A Constituição colombiana impõe limites à participação política de funcionários públicos e os proíbe de usar seus cargos para intervir em disputas entre partidos ou influenciar campanhas eleitorais. A norma apresenta nuances e áreas cinzentas — especialmente no caso do presidente —, mas visa impedir que o poder do Estado se torne um ator direto na arena política. É uma regra controversa, mas a Colômbia possui uma cultura política obcecada por regras e procedimentos. E Petro vem desafiando-a há anos.
Nos últimos dias, o presidente tem repetidamente apontado Paloma Valencia, candidata de Uribe, e seu vice, Juan Daniel Oviedo.
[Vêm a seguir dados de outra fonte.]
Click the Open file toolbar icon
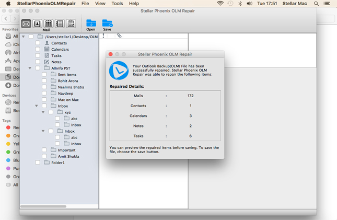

Ambos representam agora a principal ameaça ao herdeiro político de Petro, Iván Cepeda, que lidera as pesquisas de intenção de voto para o primeiro turno, em 31 de maio.
Petro descreveu Oviedo, um economista assumidamente gay, como o “menos de direita do grupo simplesmente porque ele falou bem de Petro”. Na mesma publicação, ele acrescentou que qualquer coisa que não fosse uma defesa dos serviços públicos era “penas e lantejoulas escondendo vampiros”, em um comentário considerado (mais um) homofóbico contra o candidato.
O presidente também respondeu diretamente às declarações de Valencia em entrevistas e às críticas à sua política de negociação com grupos armados. “Tenho todo o direito de responder às críticas feitas ao meu governo por candidatos à presidência”, escreveu ele. “Quando falam em acabar com o processo de paz, não é porque querem superar seus erros, mas porque querem mergulhar a Colômbia em uma guerra total.”
A relação de Petro com as regras tem sido um tema recorrente desde muito antes de ele se tornar presidente. Seus críticos afirmam que ele tende a ver as regulamentações como obstáculos burocráticos. "Que coisa horrível se fazer de árbitro quando só um time está jogando!", repreendeu-o o governador de Antioquia, Andrés Julián. "Então, os líderes regionais e locais também podem fazer campanha abertamente e publicamente para seus candidatos preferidos, como você faz todos os dias, sem nenhuma vergonha?", acrescentou ele na emissora X.
Os aliados de Petro, por outro lado, o retratam como um líder disposto a confrontar instituições que ele considera capturadas por interesses políticos ou econômicos, pelas elites. O próprio presidente insiste frequentemente que, por trás de grande parte das críticas, reside uma tentativa de isolar seu projeto político.
Assim, em meio a acusações de fraude, confrontos com outros candidatos e alertas de órgãos de fiscalização, a campanha colombiana segue em frente com um protagonista que, em teoria, deveria permanecer à margem. Mas Petro parece incapaz de parar de jogar.